> **O que fazer**
Reescreva o trecho sobre a queda do investimento público, entre "Ao mesmo tempo, parte" e "do investimento público.", inclusive, substituindo "investimento público" por "investimento estatal".

> **Trecho do texto**
= = = =

Ao mesmo tempo, parte da razão para a taxa ter ficado tão baixa, e não crescer tanto quanto poderia atualmente, é uma estagnação do investimento público.
O motivo, afirma Rocca, é que “as despesas obrigatórias cresceram desproporcionalmente. Hoje, 95% das despesas são obrigatórias, e isso pressionou as contas públicas e reduziu muito fortemente a taxa de investimento do setor público”.
A queda já é de praticamente 50% em relação ao pico. “O Estado está quebrado, os recursos são usados para pagar despesas correntes, não investir”, diz Considera.
Ele ressalta que muitas vezes essa queda de investimentos é atribuída ao teto de gastos, mas “isso não é verdade. O Estado não investe porque gasta tudo com despesas obrigatórias, como auxílios e salários, é uma receita limitada, e sempre que tem folga no orçamento, tem preferido com mais despesas obrigatórias, o que é uma escolha errada”.

= = = =

> **Material do exercício**
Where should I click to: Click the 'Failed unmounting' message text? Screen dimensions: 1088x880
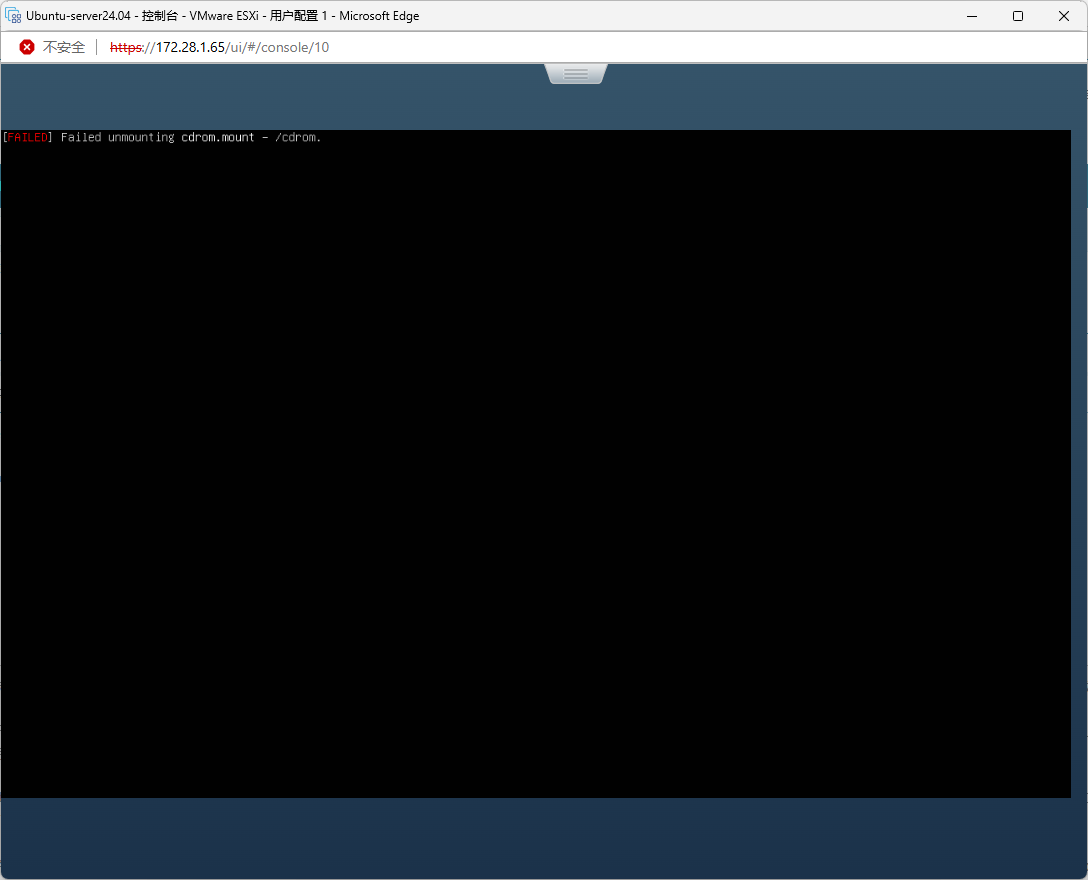click(118, 137)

= = = =

> **Solução**
Ao mesmo tempo, parte da razão para a taxa ter ficado tão baixa, e não crescer tanto quanto poderia atualmente, é uma estagnação do investimento estatal.